-- BEGIN Data shown --

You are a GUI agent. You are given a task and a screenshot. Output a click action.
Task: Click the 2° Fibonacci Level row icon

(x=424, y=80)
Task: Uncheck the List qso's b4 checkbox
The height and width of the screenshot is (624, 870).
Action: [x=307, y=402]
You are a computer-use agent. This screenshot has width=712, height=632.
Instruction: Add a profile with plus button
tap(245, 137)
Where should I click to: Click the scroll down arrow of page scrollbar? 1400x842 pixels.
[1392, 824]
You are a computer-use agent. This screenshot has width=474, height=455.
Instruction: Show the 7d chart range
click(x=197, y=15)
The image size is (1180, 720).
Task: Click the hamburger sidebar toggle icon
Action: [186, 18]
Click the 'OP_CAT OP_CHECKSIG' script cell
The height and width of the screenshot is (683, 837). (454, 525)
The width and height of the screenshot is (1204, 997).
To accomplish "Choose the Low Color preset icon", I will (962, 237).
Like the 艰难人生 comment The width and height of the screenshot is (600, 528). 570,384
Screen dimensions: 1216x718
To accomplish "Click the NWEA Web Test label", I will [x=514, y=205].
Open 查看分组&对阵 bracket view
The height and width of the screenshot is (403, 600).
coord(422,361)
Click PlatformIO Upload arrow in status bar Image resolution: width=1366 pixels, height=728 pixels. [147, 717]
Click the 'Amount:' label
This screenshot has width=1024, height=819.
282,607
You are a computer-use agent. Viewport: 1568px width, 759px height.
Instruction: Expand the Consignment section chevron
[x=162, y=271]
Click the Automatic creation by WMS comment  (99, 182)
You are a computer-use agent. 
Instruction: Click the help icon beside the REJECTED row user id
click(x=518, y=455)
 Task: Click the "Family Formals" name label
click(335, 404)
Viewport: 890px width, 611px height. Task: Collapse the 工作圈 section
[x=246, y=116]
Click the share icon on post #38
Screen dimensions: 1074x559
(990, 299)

-- END Data shown --

Retype the records from their first line through the line that contains "[1392, 824]", including both of those lines, reproducing each one character for character.

Finished answer =>
You are a GUI agent. You are given a task and a screenshot. Output a click action.
Task: Click the 2° Fibonacci Level row icon

(x=424, y=80)
Task: Uncheck the List qso's b4 checkbox
The height and width of the screenshot is (624, 870).
Action: [x=307, y=402]
You are a computer-use agent. This screenshot has width=712, height=632.
Instruction: Add a profile with plus button
tap(245, 137)
Where should I click to: Click the scroll down arrow of page scrollbar? 1400x842 pixels.
[1392, 824]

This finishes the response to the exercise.